Jean-Christophe Henry

Les hommes :

Les trois rôles d'homme dans Cosi sont beaucoup moins complexes que ceux de femme (l'intrigue, il est vrai, s'appuie sur l'évolution des caractères des deux "sorelle"). Dès les trios de la première scène nous savons à quoi nous en tenir : deux grands benêts, machos et sûrs d'eux et un vieux philosophe manipulateur se disputent sur la fidélité des femmes. Là aussi Mozart sert son propos en distribuant chaque rôle avec beaucoup d'intelligence. Le jeune et sentimental Ferrando est un ténor aigu (le plus aigu de toute l'œuvre du compositeur) capable de demi-teintes très élégiaques (n°17, "un' aura amorosa", Andante cantabile) comme d'une agilité échevelée ( n°18, final et n°24, "Ah ! lo veggio", Allegretto). Certains analystes voient en Ferrando la dernière Haute-Contre du XVIIIe ; il fait plutôt penser à un ténor rossinien avant l'heure ! Le deuxième air ("Ah ! lo veggio") avec ses treize Sib aigus anticipe sur l'écriture de la première partie du XIXe des rôles de ténors bel-cantistes. Tout en restant très proche d'un Belmonte ou d'un Ottavio dans le traitement du texte, on ne peut s'empêcher de rattacher Ferrando à l'écriture seria, celle du rôle de Mitridate en particulier, qui va inspirer Rossini dans ses grandes oeuvres sérieuses.
Guglielmo est lui confié à un baryton bouffe. Francesco Bennucci le créateur du rôle, avait déjà chanté Figaro en 1786 et Leporello à Vienne. Nous sommes donc face à un baryton à la voix longue et aux grandes qualités scéniques. Les airs qui lui sont confiés ne sont pas d'une grande difficulté à part l'air alternatif "Rivolgete a lui lo sgardo" K.584. Cet air, écarté par Mozart lors de la première au profit d'un "Non siate ritrosi" (n°15, Andantino) plus simple et qui permet une plus grande efficacité dramatique à cette scène, est le plus développé, le plus fouillé des airs bouffes écrit par Mozart. Il nous montre les grandes capacités vocales et d'articulation de Bennucci et anticipe lui aussi sur les barytons bouffes rossiniens, personnages beaucoup plus élaboré que ce genre de rôle au XVIIIe.
Le rôle d'Alfonso est confié à une basse bouffe, image du cynisme mais aussi de la sagesse dans ce genre d'œuvre. Francesco Bussani avait 47 ans à la première de l'œuvre, age canonique à l'époque pour un chanteur. C'est sûrement pour cela que le rôle ne contient que des bribes d'air. Mais le traitement dramatique du personnage nécessite un chanteur très à l'aise scéniquement. La tessiture est très médium et permet une bonne compréhension du texte. La voix de Bussani devait être très centrée vers le grave, Mozart lui ayant déjà confié le Commandeur et Bartolo à Vienne et ses qualités scéniques devait être grande puisque dans Don Giovanni et dans les Nozze di Figaro il tenait à la fois ces deux rôles "sérieux" et les deux emplois plus bouffe de Masetto et Antonio.
En tout cas les deux rôles des soldats rentrent en compléte adéquation avec leur camarade d'infortune lors des deux duos du second acte. Le duo Dorabella-Guglielmo (n°23, "Il core vi dono", Andante grazioso), duo d'amour bouffe qui rappelle le célébre "Laci darem la mano" de Don Giovanni, nous montre en direct une grande scène de séduction et la chute sans beaucoup de résistance de la dame. De même le duo plus "sérieux" entre Fiordiligi et Ferrando (n°29, "Fra gli amplessi", Adagio) rappellent les duo Ottavio-Anna, mettant en scène les sentiments plus "nobles" d'un couple seria.
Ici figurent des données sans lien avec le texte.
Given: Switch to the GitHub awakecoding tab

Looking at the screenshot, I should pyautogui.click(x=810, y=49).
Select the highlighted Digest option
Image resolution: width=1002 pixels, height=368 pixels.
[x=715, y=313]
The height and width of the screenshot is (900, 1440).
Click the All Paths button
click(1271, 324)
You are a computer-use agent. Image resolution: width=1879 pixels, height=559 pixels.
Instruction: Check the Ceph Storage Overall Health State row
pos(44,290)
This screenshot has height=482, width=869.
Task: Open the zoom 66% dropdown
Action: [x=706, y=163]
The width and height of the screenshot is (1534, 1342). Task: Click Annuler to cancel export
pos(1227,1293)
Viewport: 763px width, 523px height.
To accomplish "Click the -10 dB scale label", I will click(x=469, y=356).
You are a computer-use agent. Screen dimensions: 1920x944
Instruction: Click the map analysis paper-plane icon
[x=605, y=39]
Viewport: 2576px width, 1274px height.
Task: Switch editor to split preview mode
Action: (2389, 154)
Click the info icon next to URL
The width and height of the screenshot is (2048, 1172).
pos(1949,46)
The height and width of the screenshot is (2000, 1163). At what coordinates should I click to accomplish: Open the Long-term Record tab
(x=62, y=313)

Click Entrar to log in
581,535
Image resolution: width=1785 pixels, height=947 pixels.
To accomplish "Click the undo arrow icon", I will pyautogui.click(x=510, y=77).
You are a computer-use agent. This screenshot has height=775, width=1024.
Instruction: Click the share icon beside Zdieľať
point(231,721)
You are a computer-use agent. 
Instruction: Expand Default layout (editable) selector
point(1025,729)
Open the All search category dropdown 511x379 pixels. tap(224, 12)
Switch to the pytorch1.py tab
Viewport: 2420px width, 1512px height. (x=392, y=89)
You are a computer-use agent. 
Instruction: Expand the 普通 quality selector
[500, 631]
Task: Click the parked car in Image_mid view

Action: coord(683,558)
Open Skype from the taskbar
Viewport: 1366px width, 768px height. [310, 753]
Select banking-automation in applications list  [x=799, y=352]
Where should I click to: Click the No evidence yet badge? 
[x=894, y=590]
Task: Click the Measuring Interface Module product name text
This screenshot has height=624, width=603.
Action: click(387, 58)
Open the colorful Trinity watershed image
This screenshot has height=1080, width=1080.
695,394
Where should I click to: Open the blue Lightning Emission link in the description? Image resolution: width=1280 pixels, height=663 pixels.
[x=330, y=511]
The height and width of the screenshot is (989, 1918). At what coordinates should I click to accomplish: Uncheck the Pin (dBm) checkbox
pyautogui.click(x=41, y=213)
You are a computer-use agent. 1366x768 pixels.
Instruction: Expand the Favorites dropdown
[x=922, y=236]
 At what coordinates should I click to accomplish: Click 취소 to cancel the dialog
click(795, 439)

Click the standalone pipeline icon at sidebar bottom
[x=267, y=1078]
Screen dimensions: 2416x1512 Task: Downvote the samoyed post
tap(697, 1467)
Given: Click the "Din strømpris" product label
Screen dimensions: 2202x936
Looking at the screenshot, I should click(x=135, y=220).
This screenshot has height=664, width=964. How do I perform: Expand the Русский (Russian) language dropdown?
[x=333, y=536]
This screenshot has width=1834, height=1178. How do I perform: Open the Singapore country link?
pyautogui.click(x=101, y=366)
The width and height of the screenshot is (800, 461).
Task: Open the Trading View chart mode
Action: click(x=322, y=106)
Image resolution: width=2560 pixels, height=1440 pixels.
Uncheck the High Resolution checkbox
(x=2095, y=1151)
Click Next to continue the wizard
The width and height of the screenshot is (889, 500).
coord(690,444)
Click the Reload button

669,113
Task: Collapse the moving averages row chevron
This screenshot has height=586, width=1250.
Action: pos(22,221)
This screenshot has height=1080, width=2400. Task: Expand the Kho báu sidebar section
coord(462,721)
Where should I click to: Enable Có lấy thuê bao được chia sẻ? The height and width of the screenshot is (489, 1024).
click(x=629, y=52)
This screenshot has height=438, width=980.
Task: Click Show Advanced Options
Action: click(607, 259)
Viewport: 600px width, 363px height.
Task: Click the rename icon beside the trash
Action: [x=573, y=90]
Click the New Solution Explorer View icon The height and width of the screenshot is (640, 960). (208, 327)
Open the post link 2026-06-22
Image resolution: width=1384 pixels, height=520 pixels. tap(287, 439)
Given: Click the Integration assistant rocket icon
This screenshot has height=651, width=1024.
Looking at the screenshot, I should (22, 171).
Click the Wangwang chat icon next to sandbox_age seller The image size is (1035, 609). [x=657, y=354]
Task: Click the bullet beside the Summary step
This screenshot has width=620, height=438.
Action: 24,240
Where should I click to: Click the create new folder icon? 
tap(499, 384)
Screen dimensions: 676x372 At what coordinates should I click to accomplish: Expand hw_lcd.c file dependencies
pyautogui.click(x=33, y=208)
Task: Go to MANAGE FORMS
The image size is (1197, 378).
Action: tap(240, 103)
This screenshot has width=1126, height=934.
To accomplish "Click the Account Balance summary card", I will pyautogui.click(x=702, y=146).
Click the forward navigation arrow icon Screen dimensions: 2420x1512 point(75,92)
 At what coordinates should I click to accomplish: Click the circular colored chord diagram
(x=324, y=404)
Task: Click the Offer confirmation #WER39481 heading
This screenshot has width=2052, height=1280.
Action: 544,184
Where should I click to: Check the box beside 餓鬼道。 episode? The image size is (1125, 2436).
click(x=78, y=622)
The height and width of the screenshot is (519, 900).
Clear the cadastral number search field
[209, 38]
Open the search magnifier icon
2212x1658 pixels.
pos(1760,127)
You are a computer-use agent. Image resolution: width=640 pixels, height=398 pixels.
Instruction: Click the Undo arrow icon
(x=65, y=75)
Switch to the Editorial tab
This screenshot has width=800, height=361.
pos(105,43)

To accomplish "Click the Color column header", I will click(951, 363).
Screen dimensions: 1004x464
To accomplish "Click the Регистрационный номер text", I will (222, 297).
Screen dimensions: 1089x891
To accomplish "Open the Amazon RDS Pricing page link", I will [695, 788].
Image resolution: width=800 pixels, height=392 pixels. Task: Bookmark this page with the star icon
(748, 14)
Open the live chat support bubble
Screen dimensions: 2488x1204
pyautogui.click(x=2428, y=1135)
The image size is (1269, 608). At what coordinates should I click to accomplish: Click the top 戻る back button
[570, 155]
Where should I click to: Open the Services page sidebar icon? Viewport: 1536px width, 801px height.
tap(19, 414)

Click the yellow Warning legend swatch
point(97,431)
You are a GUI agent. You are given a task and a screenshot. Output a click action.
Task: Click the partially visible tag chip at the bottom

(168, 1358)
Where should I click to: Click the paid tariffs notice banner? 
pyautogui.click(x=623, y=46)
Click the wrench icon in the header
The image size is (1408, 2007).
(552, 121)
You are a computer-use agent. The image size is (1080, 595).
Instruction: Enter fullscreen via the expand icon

Cosi fan tutte est un peu pour Mozart une démonstration de son génie théâtral : le compositeur prend des figures classiques du genre bouffe italien pour les transformer lentement tout le long de l'œuvre en personnage mozartiens d'une grande modernité. Ce déséquilibre à la fois dramatique et vocal quasiment unique dans l'histoire de l'opéra permet d'installer une vraie évolution dans l'action. Moins dramatique que Don Giovanni, moins échevelé que Le Nozze di Figaro, Cosi fan tutte apparaît donc comme l'œuvre la plus représentative de la typologie vocale complexe des oeuvres lyriques de Mozart.